Entries pointing to words and elements:
========================================================================
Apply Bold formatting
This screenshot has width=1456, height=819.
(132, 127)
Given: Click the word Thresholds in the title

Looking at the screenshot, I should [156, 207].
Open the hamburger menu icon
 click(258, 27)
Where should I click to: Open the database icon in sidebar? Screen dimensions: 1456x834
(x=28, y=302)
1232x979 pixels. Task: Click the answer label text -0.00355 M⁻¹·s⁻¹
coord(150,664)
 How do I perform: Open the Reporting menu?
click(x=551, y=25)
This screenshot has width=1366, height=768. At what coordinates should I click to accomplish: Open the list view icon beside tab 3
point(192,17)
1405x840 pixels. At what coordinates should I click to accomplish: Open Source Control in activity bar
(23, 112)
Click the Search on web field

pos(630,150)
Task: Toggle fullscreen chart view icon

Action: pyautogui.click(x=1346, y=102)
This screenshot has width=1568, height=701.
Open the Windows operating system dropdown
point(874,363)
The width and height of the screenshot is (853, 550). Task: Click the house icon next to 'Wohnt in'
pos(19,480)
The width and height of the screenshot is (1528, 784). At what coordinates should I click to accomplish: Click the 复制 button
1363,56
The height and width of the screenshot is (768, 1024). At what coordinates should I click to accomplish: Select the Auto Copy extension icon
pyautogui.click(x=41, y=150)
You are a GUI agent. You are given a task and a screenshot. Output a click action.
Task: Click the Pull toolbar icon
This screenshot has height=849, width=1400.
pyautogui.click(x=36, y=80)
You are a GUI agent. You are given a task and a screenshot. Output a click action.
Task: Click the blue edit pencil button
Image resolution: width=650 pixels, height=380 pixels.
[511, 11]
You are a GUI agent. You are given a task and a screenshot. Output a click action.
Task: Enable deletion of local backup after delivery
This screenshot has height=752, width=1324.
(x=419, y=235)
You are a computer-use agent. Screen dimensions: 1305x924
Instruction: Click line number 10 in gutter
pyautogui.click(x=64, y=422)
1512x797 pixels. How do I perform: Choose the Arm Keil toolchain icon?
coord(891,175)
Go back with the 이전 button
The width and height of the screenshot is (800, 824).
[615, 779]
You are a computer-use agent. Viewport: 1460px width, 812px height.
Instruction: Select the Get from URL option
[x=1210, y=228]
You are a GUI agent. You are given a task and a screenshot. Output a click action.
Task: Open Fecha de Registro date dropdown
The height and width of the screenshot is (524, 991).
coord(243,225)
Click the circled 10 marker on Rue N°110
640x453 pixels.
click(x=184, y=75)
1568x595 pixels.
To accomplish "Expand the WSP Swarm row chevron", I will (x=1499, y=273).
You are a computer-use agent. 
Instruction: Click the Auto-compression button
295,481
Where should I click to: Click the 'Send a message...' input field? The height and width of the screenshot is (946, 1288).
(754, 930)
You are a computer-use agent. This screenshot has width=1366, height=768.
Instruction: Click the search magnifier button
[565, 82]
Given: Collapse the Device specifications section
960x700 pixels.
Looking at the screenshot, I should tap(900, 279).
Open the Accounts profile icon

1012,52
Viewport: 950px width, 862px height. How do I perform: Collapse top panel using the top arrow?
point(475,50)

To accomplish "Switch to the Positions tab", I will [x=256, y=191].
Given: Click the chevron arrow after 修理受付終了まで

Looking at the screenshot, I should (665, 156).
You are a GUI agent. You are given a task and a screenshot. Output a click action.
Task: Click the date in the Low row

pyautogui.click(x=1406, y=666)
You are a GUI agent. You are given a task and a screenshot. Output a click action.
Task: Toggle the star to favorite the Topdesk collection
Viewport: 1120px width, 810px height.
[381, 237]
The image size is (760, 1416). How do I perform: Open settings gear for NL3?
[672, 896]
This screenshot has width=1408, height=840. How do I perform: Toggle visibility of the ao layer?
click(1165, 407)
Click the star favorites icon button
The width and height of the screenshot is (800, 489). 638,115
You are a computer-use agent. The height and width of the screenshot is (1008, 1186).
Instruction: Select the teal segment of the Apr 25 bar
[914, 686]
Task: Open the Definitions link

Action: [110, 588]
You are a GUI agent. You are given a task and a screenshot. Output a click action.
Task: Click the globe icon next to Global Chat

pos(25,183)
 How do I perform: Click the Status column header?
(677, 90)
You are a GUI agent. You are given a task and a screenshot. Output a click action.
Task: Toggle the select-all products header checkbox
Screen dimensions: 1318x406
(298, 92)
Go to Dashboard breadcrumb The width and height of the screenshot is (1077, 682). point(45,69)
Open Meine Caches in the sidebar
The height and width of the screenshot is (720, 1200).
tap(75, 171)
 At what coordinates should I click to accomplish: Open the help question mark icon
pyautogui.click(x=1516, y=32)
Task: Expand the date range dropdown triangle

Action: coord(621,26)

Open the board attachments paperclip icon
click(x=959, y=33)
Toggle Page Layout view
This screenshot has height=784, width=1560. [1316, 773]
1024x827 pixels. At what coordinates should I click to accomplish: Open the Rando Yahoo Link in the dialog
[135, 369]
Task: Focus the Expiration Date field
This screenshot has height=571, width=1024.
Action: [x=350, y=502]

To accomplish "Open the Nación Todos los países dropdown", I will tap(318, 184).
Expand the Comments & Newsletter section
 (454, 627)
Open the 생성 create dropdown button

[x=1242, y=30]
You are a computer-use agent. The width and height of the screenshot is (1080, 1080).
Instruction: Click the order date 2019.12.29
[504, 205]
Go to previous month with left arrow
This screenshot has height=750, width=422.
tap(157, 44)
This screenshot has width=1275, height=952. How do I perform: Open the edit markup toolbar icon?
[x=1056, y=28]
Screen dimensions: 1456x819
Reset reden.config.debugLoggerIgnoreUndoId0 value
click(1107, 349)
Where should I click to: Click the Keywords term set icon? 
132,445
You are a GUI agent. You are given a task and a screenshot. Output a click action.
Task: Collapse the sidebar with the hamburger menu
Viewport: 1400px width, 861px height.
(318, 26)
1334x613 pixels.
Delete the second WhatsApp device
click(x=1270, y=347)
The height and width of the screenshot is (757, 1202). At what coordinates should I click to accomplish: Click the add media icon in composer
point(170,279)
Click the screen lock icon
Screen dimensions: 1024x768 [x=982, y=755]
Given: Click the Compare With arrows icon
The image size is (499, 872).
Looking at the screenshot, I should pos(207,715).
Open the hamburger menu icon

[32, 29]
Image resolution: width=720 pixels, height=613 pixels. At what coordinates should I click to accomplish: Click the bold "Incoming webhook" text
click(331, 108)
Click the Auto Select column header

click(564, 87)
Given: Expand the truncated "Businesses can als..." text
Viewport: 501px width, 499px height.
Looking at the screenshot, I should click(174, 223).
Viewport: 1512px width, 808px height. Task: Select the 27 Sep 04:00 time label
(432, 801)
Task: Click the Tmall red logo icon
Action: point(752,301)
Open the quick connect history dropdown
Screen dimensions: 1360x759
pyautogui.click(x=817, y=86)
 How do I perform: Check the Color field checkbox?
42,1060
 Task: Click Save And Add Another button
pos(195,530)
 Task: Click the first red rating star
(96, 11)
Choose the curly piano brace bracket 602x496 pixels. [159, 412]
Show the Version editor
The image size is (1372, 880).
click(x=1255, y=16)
========================================================================
DIRECTIVE >> Change "hamburger" to "kebab" in everything from the start of the data down to the line containing "click(258, 27)". Write out those lines again with nothing else altered.

SOLUTION >>
Apply Bold formatting
This screenshot has width=1456, height=819.
(132, 127)
Given: Click the word Thresholds in the title

Looking at the screenshot, I should [156, 207].
Open the kebab menu icon
 click(258, 27)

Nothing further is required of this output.